L’invecchiamento demografico e l’incremento delle malattie non trasmissibili impongono strategie non farmacologiche per mitigare il carico sui sistemi sanitari e migliorare la prognosi. 

L’Organizzazione Mondiale della Sanità ha validato questo approccio analizzando oltre tremila studi, confermando l’utilità delle arti nella promozione della salute (Fancourt e Finn 2019).

   

I meccanismi neurobiologici alla base dell’efficacia terapeutica delle arti coinvolgono il sistema nervoso centrale, il sistema endocrino e la cascata immunitaria. La fruizione estetica e la partecipazione attiva stimolano la neuroplasticità e incrementano la riserva cognitiva, fornendo un fattore protettivo contro la degenerazione neurologica (Fioranelli et al. 2023).

L’ascolto musicale modula l’attività dell’asse ipotalamo-ipofisi-surrene, riducendo i livelli di cortisolo salivare e la pressione arteriosa sistolica, unitamente a un incremento della risposta immunitaria (Fancourt e Finn 2019). A livello psiconeuroimmunoendocrinologico, le arti performative e visive inducono una diminuzione dei marcatori infiammatori e un miglioramento dell’attività parasimpatica, offrendo preziose risorse di coping (Fioranelli et al. 2023). 

L’interazione sociale insita nei programmi artistici contrasta l’isolamento, riducendo le avverse risposte fisiologiche legate alla solitudine, severi fattori di rischio cardiovascolare e psichiatrico (Fancourt e Finn 2019). Le evidenze cliniche attualmente disponibili mostrano ricadute misurabili in molteplici e diverse aree terapeutiche. 

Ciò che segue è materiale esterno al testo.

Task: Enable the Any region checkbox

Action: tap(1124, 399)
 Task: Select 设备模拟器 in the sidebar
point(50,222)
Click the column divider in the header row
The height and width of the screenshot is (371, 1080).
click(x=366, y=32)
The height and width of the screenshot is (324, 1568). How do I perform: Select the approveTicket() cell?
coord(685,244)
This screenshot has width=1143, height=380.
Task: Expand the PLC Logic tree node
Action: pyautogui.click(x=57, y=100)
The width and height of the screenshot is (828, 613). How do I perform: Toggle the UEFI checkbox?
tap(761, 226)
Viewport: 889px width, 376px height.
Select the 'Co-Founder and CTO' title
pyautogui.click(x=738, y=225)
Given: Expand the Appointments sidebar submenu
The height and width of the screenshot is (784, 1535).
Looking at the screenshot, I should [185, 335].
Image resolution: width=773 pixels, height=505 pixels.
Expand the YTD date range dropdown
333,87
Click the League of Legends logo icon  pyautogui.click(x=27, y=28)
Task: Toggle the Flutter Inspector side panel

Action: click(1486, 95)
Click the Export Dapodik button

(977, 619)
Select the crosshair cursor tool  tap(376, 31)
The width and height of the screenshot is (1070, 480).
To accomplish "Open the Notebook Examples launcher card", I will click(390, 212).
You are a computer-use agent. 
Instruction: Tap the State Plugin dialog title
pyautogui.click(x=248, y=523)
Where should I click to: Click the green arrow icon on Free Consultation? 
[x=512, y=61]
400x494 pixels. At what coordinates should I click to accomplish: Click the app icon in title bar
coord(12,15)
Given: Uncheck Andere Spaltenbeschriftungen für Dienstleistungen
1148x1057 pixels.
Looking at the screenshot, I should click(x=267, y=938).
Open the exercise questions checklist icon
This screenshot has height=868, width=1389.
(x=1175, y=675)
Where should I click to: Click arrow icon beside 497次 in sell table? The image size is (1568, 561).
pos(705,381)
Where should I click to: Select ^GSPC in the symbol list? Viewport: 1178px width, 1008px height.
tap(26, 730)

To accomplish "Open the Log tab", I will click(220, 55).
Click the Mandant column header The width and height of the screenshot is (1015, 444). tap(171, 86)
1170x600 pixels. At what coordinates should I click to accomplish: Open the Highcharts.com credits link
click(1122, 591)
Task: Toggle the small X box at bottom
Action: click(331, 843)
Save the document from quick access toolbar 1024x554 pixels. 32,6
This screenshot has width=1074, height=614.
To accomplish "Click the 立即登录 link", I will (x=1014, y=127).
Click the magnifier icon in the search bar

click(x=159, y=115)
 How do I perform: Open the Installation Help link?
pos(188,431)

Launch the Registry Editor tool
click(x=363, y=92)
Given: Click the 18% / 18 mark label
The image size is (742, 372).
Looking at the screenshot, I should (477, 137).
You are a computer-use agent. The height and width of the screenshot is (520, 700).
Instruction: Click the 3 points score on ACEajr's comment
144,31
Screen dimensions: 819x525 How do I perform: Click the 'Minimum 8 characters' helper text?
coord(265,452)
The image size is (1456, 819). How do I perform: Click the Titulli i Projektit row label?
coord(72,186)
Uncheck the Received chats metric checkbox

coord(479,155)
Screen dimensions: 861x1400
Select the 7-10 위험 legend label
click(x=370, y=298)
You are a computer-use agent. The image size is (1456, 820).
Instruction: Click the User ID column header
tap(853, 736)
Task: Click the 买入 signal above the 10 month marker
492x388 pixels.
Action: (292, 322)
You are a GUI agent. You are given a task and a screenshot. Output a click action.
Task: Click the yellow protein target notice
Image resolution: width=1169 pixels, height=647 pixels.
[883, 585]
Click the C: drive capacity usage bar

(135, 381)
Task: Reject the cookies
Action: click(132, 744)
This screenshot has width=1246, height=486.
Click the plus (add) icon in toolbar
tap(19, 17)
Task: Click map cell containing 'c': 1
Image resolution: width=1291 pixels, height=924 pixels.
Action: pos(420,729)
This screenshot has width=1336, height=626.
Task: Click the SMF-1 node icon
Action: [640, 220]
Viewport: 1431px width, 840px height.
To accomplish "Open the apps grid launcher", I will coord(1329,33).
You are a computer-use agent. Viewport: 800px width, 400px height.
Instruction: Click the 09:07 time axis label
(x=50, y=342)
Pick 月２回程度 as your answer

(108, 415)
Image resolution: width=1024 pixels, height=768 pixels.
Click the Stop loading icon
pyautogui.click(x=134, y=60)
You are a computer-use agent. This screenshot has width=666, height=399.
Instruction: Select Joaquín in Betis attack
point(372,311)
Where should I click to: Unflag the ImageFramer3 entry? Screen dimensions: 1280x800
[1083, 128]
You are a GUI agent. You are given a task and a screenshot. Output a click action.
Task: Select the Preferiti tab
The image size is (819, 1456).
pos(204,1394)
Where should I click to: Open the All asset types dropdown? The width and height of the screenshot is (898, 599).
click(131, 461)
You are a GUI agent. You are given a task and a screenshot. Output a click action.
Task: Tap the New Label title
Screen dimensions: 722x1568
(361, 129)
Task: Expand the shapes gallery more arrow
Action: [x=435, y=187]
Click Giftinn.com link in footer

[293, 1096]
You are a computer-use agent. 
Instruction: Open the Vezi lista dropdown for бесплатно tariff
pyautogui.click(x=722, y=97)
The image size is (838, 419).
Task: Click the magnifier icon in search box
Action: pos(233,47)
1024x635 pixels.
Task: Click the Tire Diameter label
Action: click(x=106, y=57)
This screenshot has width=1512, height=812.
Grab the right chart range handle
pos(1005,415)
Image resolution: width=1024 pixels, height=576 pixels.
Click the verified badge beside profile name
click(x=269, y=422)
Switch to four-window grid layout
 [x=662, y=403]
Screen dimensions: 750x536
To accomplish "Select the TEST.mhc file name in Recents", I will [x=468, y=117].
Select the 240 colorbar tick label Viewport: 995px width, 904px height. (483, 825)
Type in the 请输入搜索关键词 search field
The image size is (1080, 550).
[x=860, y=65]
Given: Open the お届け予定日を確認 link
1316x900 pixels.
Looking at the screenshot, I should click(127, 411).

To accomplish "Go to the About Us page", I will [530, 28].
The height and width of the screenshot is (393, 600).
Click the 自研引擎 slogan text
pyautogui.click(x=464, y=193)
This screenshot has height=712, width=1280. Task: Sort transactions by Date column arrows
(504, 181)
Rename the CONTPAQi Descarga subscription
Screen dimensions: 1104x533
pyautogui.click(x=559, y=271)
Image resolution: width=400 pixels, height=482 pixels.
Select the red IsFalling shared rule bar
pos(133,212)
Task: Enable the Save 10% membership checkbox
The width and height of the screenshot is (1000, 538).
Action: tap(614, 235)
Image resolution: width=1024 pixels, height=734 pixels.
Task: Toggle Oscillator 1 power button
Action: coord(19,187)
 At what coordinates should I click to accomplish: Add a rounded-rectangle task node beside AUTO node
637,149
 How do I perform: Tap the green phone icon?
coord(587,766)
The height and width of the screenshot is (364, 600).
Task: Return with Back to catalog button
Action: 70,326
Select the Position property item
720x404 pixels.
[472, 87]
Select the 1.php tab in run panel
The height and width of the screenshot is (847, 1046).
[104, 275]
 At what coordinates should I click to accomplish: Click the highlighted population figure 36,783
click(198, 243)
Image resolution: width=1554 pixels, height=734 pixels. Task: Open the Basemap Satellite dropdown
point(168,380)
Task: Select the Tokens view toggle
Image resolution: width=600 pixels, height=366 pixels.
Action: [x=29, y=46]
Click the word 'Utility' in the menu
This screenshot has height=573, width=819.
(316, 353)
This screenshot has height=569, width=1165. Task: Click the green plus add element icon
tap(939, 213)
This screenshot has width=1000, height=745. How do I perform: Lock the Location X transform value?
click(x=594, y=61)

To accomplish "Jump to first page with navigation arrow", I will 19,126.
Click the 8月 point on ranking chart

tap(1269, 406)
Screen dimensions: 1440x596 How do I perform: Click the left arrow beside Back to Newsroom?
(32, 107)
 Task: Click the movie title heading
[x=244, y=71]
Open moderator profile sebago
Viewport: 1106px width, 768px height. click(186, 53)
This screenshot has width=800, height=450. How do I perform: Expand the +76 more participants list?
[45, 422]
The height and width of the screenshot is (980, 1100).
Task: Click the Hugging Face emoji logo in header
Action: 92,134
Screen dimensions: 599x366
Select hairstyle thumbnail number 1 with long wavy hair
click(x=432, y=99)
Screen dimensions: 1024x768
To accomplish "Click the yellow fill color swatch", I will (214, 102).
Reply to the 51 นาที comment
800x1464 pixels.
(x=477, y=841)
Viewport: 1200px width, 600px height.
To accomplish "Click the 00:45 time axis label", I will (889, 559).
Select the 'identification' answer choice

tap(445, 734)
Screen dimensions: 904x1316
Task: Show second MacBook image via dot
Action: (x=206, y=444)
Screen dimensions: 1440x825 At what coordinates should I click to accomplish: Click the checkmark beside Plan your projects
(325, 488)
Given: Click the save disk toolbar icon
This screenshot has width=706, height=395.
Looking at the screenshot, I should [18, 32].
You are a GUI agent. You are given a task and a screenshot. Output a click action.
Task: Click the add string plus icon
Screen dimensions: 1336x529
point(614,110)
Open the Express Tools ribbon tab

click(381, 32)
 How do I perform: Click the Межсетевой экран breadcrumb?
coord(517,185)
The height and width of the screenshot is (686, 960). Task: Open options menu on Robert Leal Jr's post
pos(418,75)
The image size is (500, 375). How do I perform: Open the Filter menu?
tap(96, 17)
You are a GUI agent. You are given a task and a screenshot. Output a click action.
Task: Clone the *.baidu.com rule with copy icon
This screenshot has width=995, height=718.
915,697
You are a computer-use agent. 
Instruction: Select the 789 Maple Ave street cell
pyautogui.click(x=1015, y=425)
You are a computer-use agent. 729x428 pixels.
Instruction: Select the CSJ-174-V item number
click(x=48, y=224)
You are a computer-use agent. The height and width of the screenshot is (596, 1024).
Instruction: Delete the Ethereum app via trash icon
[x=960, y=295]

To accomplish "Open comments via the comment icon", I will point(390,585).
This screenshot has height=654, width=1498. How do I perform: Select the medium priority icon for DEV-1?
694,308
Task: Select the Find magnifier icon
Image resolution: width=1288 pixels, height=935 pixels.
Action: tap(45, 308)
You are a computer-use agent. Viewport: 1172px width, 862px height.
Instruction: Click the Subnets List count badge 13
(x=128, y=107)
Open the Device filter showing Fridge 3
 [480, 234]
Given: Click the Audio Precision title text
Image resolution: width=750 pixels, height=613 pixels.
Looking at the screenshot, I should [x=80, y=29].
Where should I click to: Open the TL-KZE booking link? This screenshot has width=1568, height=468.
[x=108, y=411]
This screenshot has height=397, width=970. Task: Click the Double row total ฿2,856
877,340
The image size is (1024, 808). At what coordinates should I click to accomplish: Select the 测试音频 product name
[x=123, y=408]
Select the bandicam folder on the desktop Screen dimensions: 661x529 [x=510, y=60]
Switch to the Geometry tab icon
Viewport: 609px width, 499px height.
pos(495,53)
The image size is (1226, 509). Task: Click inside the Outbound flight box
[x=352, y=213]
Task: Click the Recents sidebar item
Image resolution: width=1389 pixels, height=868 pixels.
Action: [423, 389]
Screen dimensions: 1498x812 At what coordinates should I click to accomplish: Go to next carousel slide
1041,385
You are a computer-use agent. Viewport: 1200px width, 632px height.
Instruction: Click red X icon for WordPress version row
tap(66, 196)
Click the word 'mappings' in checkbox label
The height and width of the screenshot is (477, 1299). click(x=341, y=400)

Nelle patologie neurodegenerative, la partecipazione ad attività culturali, quali visite museali o pittura, rallenta il declino cognitivo nei soggetti sani e migliora parametri clinici in pazienti con demenza (Fioranelli et al. 2023). 

Per i disturbi psichiatrici, i programmi di prescrizione artistica hanno generato un aumento clinicamente significativo del benessere mentale, misurato attraverso scale validate come il WHO-5, con incrementi stabili e associati alla riduzione della sintomatologia depressiva (Rabinowitz Bailey e DiMilia 2026). 

In ambito oncologico e palliativo, l’arteterapia e la musicoterapia riducono il fabbisogno di antiemetici, alleviano l’astenia, diminuiscono i punteggi algici e supportano l’adattamento alla patologia (Fancourt e Finn 2019). 

Nei contesti chirurgici, la somministrazione di musica perioperatoria si è dimostrata superiore agli ansiolitici nel controllo dei parametri emodinamici e ha ridotto il consumo di analgesici postoperatori (Fancourt e Finn 2019).

Le attuali applicazioni pratiche si traducono in programmi di prescrizione sociale, in cui i vari medici indirizzano i pazienti verso le attività artistiche territoriali. 

Nel Regno Unito, l’integrazione di tali modelli ha generato riduzioni degli accessi ambulatoriali e dei costi assistenziali, evidenziando un alto ritorno sugli investimenti (Jensen et al. 2024). 

In Italia, il paradigma è stato istituzionalizzato dal Protocollo d’intesa tra Ministero della Cultura e Ministero della Salute del 2026, volto a strutturare la prescrizione dell’arte a livello nazionale. 

Modelli operativi regionali dimostrano la fattibilità clinica. Progetti emiliani usano il ricettario pediatrico per spettacoli teatrali contro l’isolamento; reti museali toscane accolgono pazienti con Alzheimer e prescrivono percorsi per attenuare l’ansia. La transizione verso una medicina personalizzata impone il superamento dell’ottica meramente biomedica, integrando risorse comunitarie per garantire la migliore efficacia clinica e una forte continuità terapeutica.

 

Bibliografia

  1. Fancourt, Daisy, e Saoirse Finn. 2019. What is the evidence on the role of the arts in improving health and well-being? A scoping review. Copenhagen: WHO Regional Office for Europe.
  2. Fioranelli, Massimo, Maria Grazia Roccia, e Maria Luisa Garo. 2023. The role of arts engagement in reducing cognitive decline and improving quality of life in healthy older people: a systematic review. Frontiers in Psychology 14.
  3. Jensen, Anita, Nicola Holt, Sayaka Honda, e Hilary Bungay. 2024. The impact of arts on prescription on individual health and wellbeing: a systematic review with meta-analysis. Frontiers in Public Health 12.
  4. Rabinowitz Bailey, Lucy, e Peter DiMilia. 2026. Changes in mental health during participation in Art Pharmacy: a longitudinal study of a U.S. arts-based social prescribing program. Frontiers in Public Health 14.